My son-in-law is an athlete so it didn’t take him long to figure out how to maneuver his skis. I, on the other hand, still found falling into soft fluffy snow more fun than swooshing down slopes. Except that falling down in your 60’s is not quite the same as falling down in your 20’s! After our lesson, Jeff and the kids headed for the ski lifts and I grabbed the camera. A fun time was had by all.

I had heard of Badger Pass but had never been there. It’s closed in the summer and until this year I had never been to Yosemite in the winter. It’s a very well hidden gem. Did you know that Badger Pass Ski Area is reputed to be the first ski resort in California? It’s located in Yosemite National Park and has been a pioneer in the history of winter recreation.

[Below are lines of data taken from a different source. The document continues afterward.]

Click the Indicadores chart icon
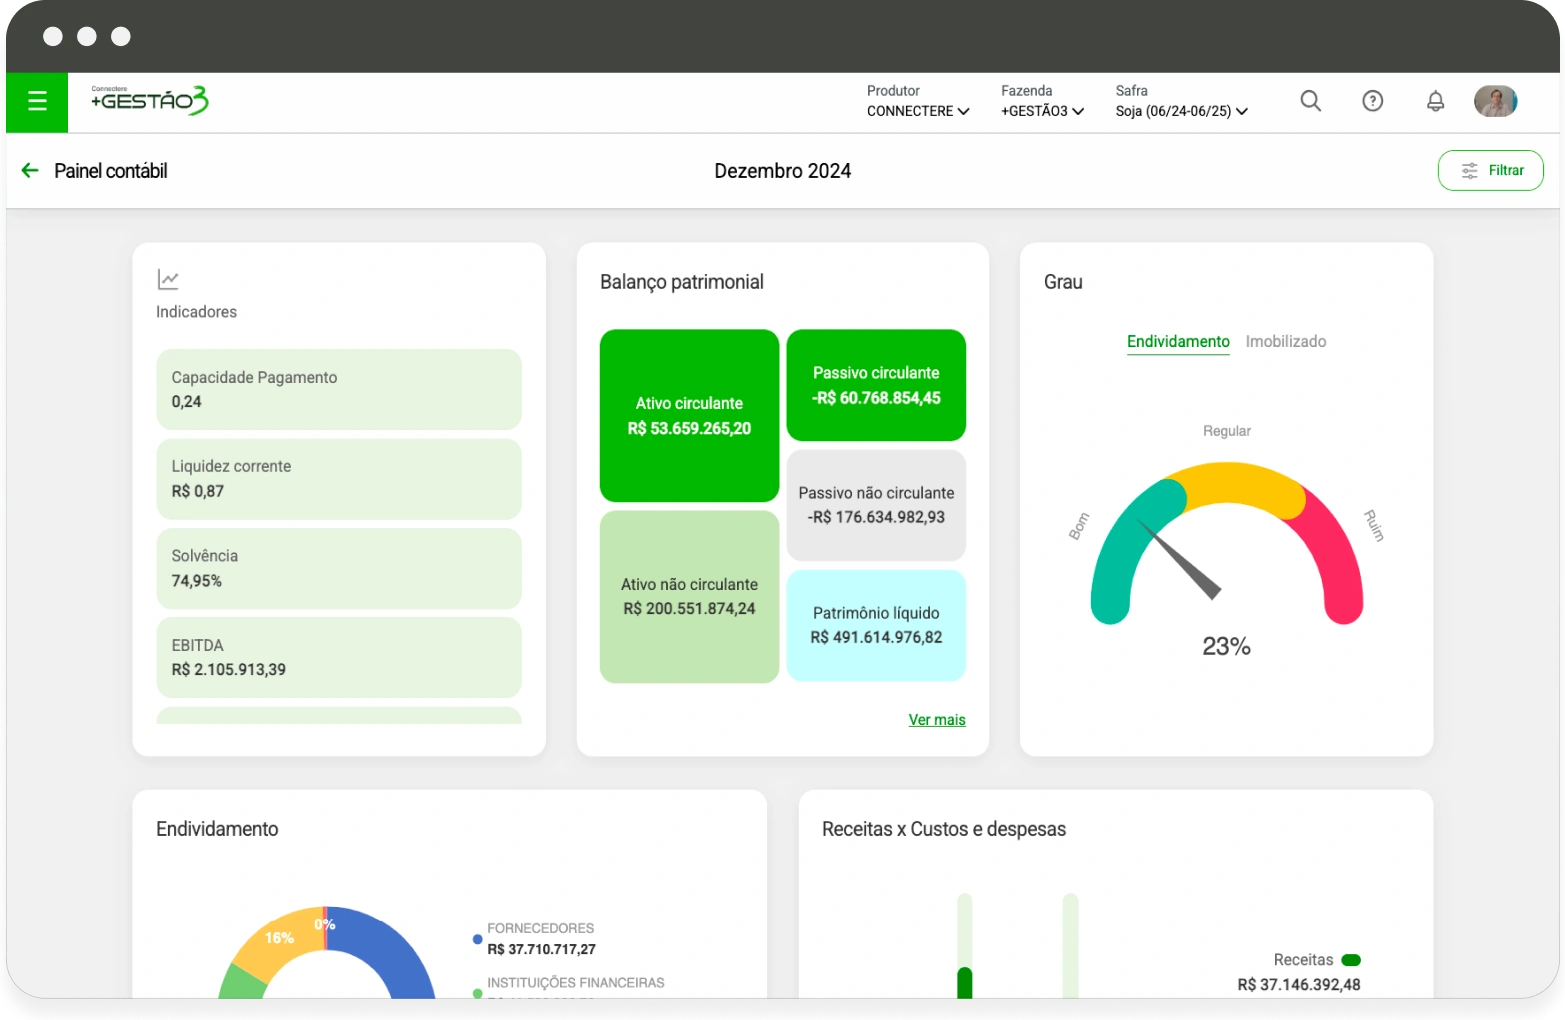Image resolution: width=1565 pixels, height=1020 pixels. (168, 280)
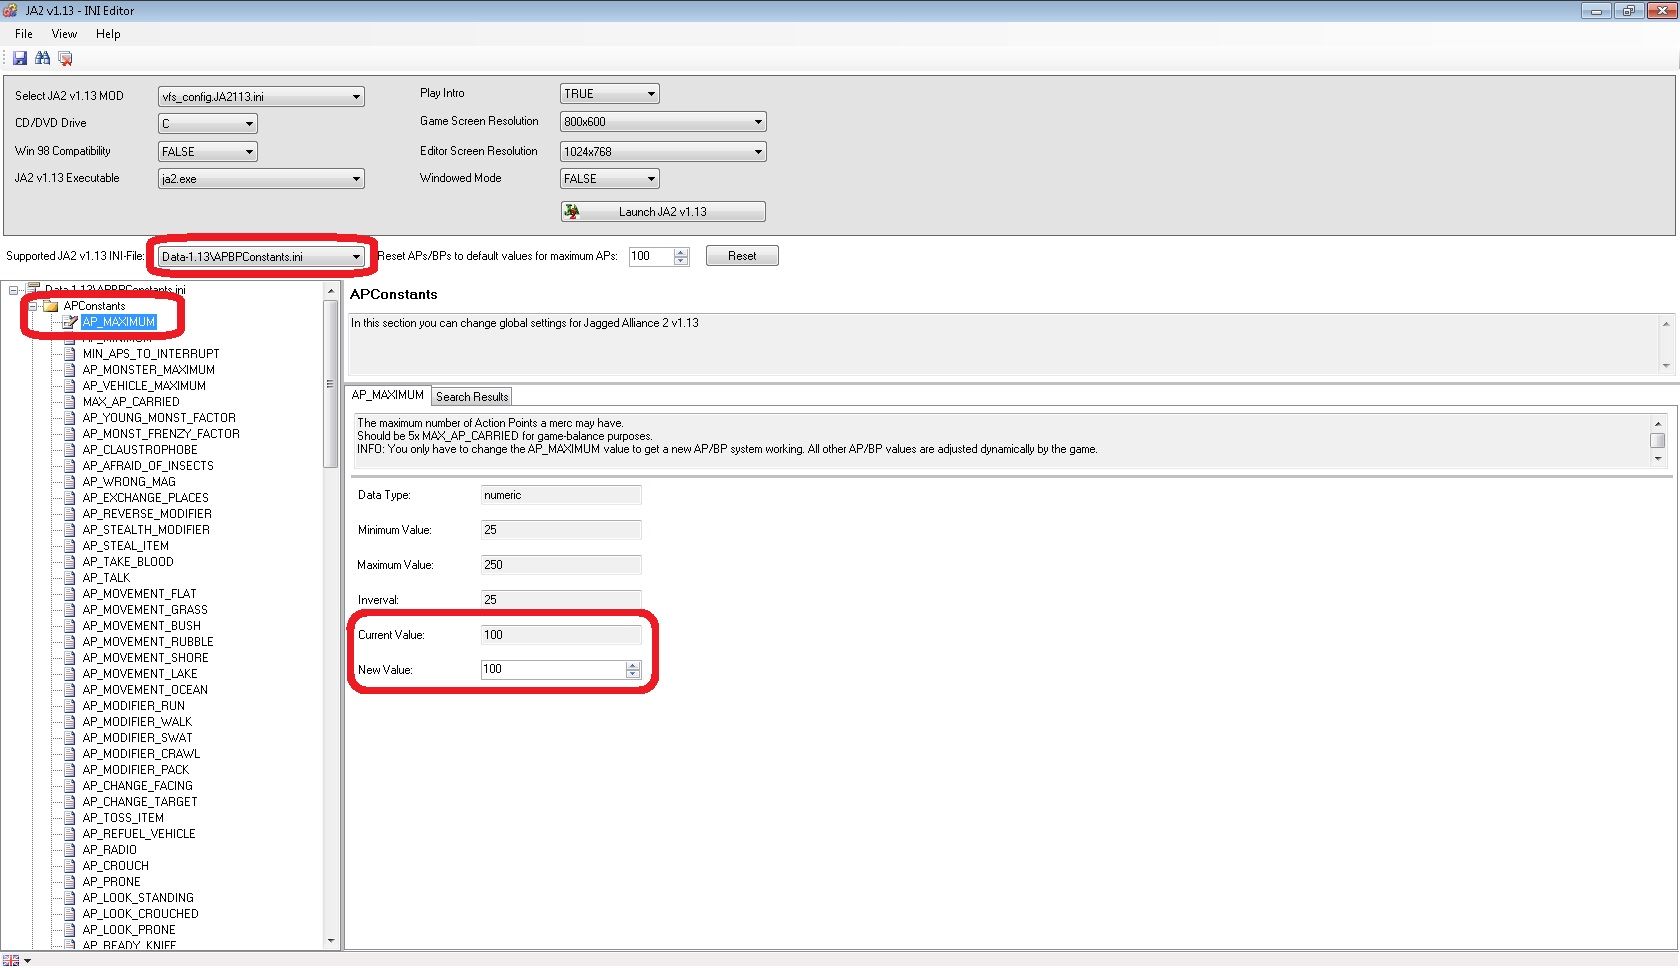The width and height of the screenshot is (1680, 968).
Task: Open the Game Screen Resolution dropdown
Action: point(758,122)
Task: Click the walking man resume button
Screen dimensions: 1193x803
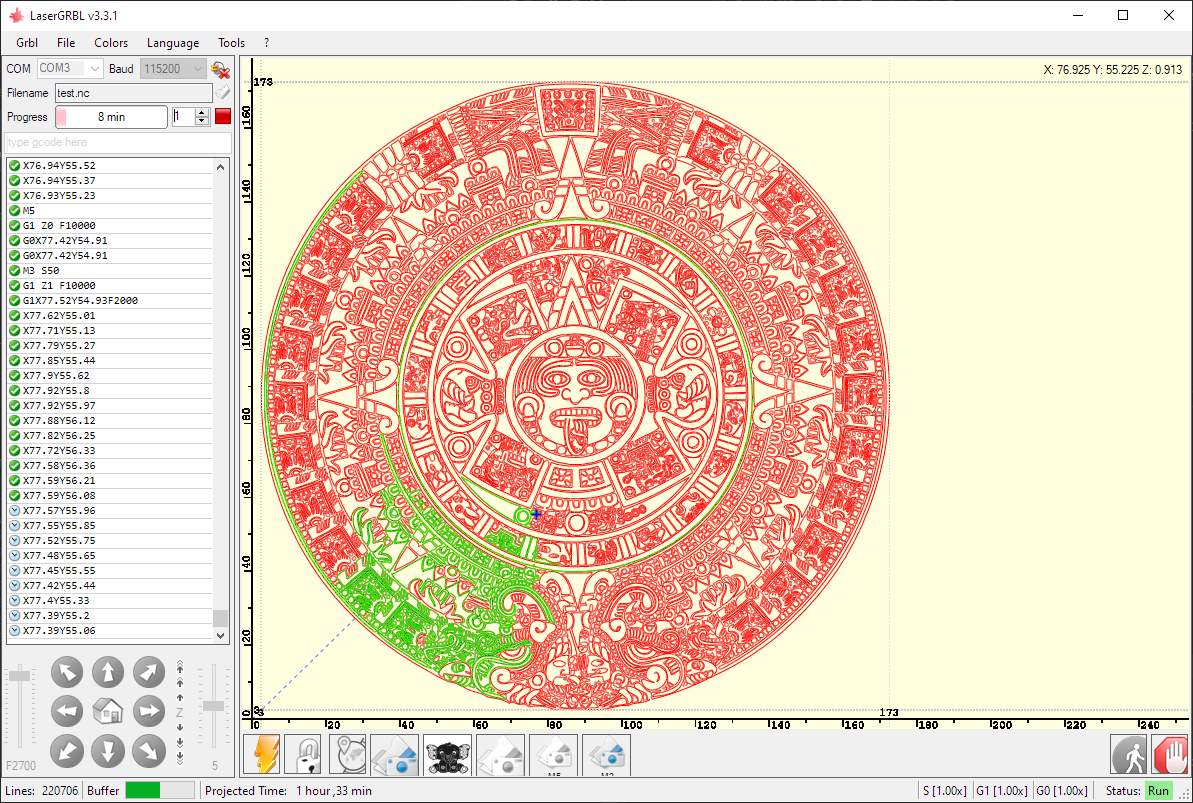Action: pyautogui.click(x=1128, y=754)
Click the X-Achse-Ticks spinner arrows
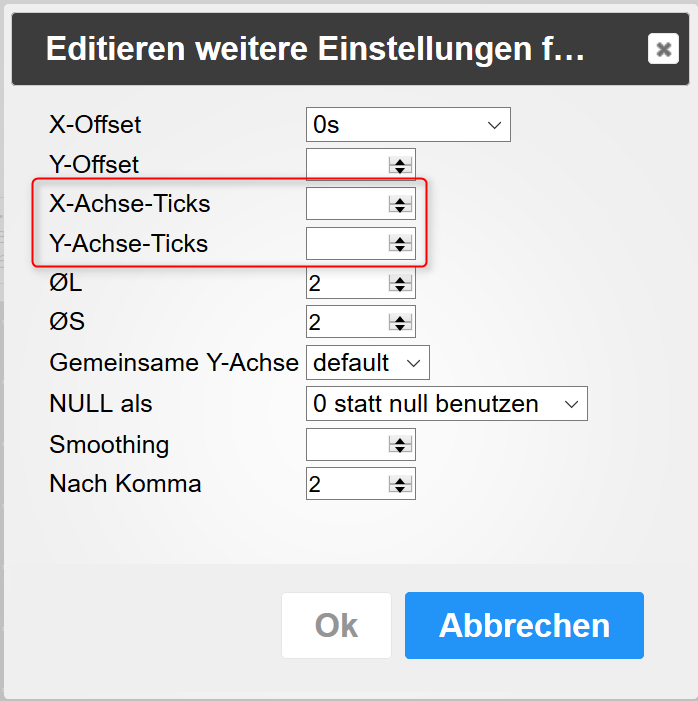The width and height of the screenshot is (698, 701). pos(400,204)
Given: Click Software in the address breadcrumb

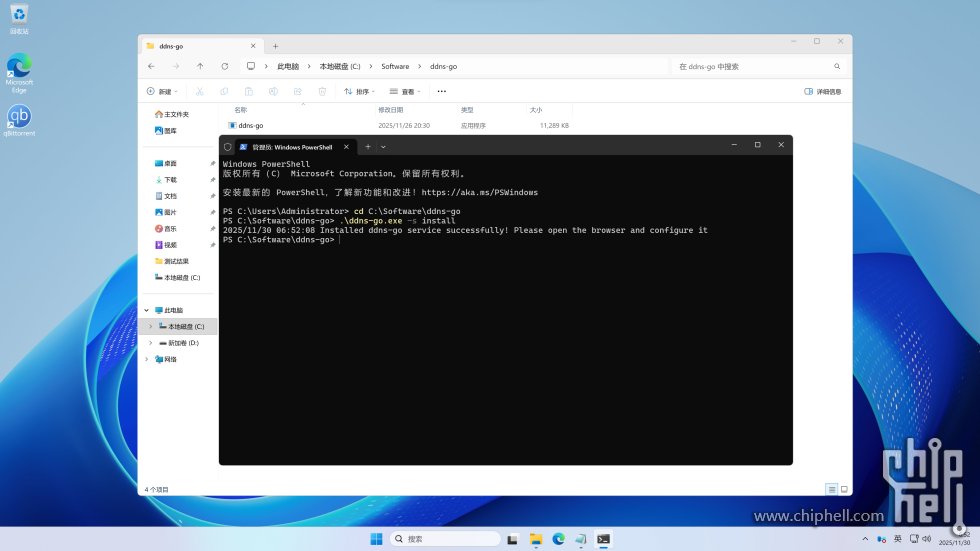Looking at the screenshot, I should point(395,66).
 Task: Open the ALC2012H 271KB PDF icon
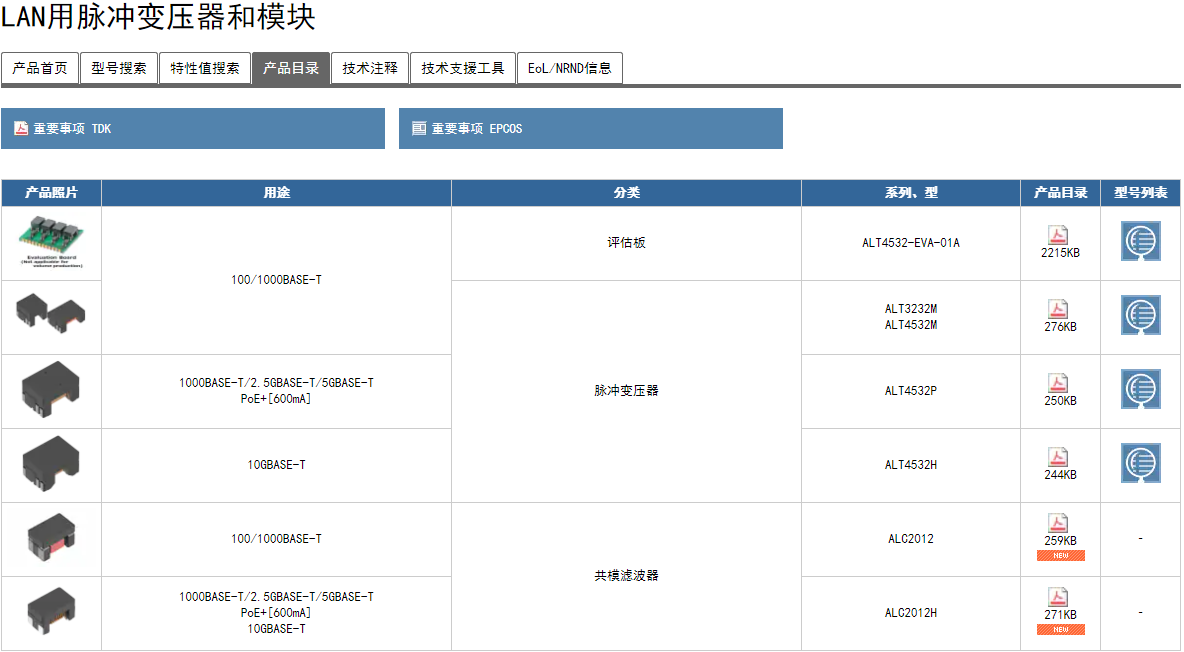pos(1058,597)
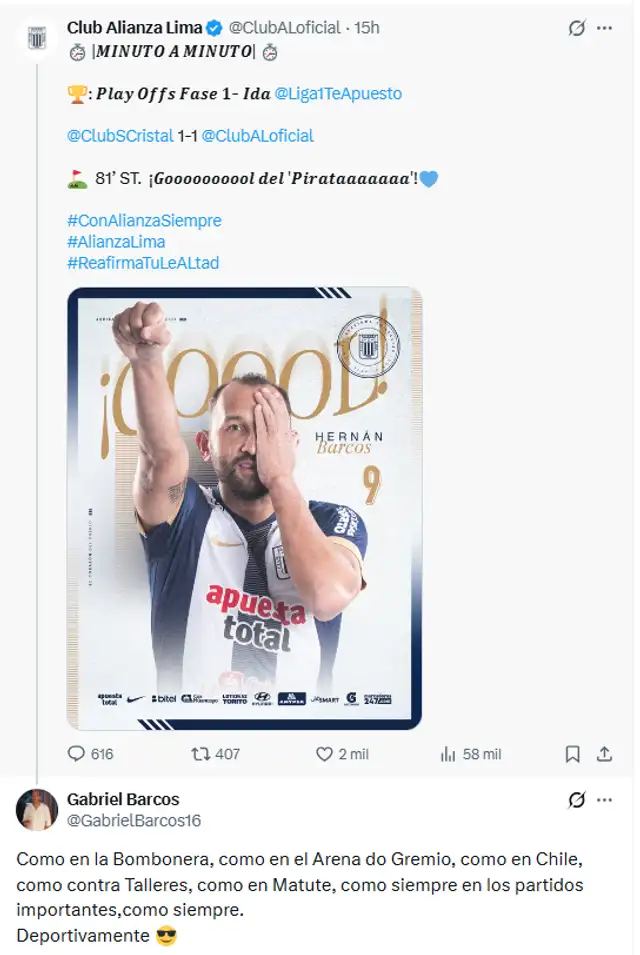Visit the @Liga1TeApuesto mention
Screen dimensions: 640x955
point(338,93)
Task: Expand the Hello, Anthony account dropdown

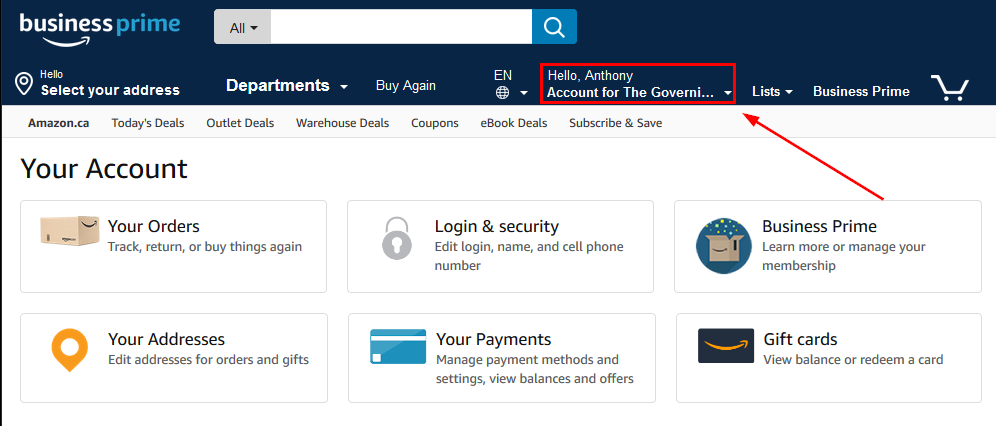Action: (x=637, y=84)
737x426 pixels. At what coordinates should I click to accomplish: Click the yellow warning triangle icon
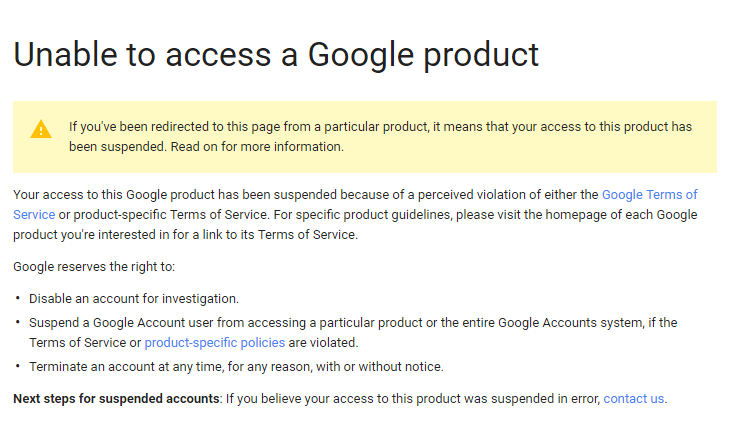pos(41,129)
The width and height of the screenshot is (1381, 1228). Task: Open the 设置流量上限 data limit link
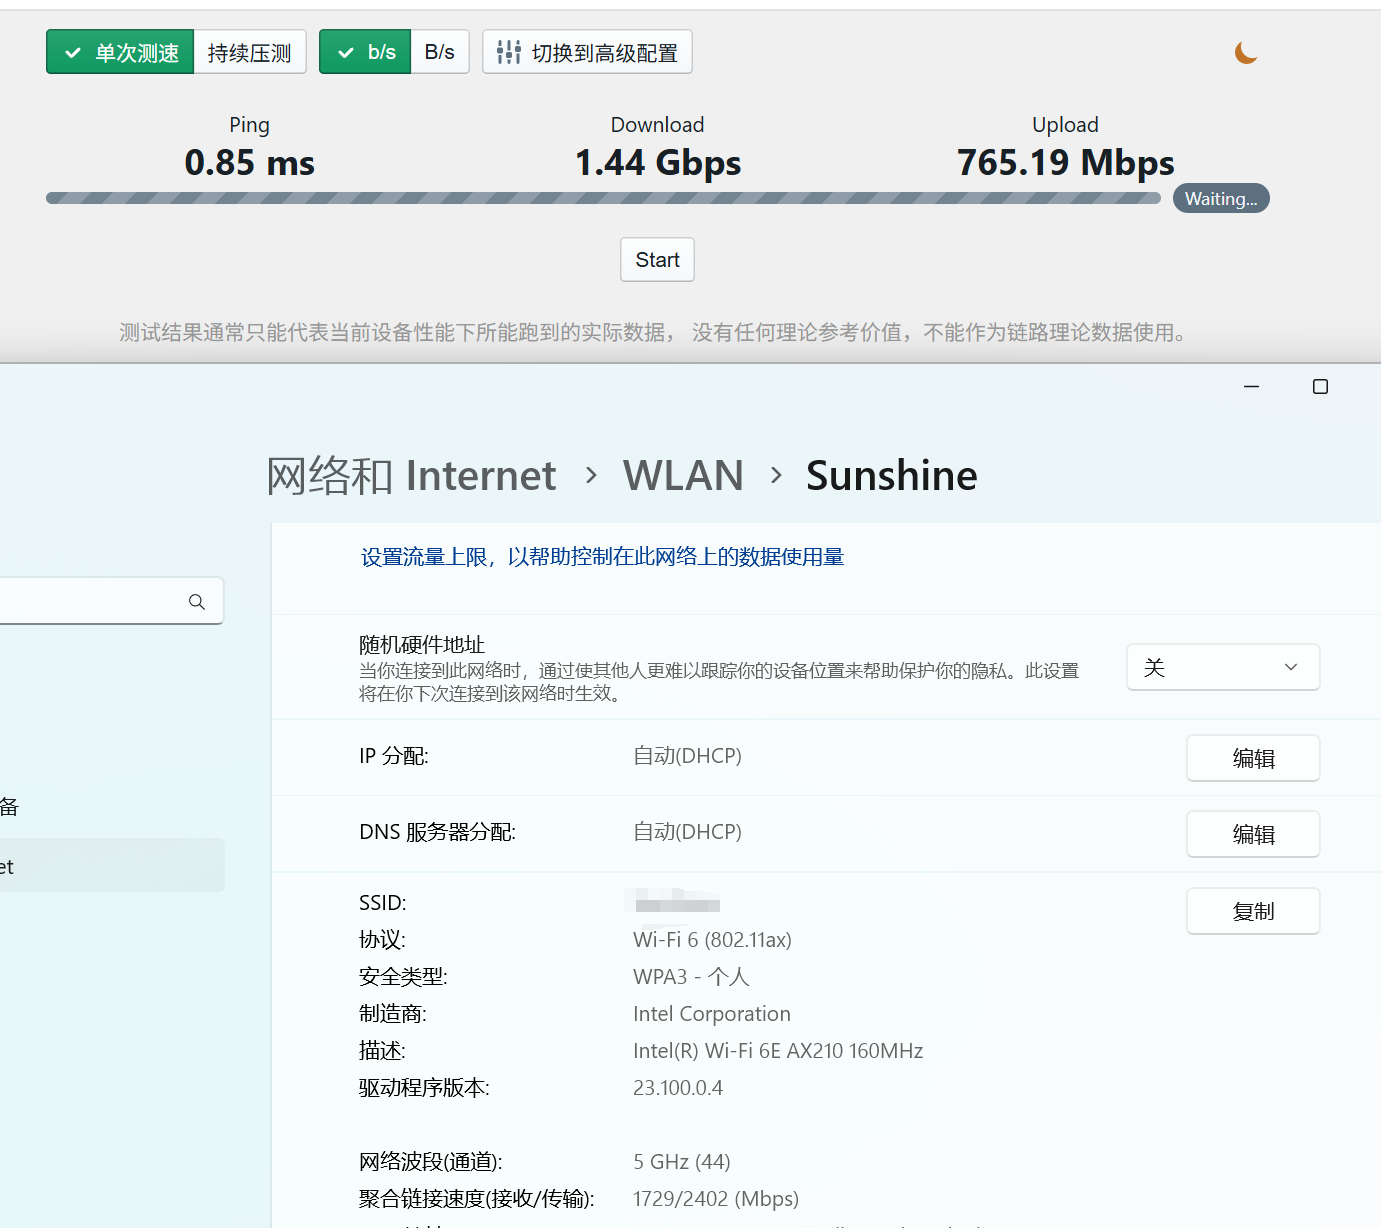pos(602,557)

Yosemite’s first ski school opened shortly after the building of the Ahwahnee Hotel in 1927. It’s believed that this ski school was the first in California. An ice rink, a toboggan run, cross country skiing and snow shoeing trails soon followed. Yosemite was even on the short list to host the Winter Olympics of 1932, but lost out to Lake Placid.

Yosemite is a beautiful place and interest in winter activities kept increasing. In 1933 the first ski lift in the West was built at Badger Pass, a few miles up from Yosemite valley. With the opening of the Wawona Road and tunnel, the ski resort became more accessible. More than 25,000 skiers hit the slopes in 1935. Badger Pass is one of only three lift serviced ski areas operating in a US National Park today.

We drove into Yosemite Valley from Mariposa early in the morning. We parked at Yosemite Lodge and took the free shuttle up to Badger Pass. The legendary Yosemite ski school is home to the famous “Guaranteed Learn to Ski” promise and I can safely say we all learned to ski. Some better than others! They also offer snowboard and cross-country ski instruction, rental equipment, a ski shop, children’s programs and various dining options. And it was all very affordable.

When you only ski once every forty years you really don’t need fancy waterproof pants. I skied in my jeans and a water proof jacket and the scarf and hat my mother crocheted for me so long ago. I think she would be pleased to know I still use them.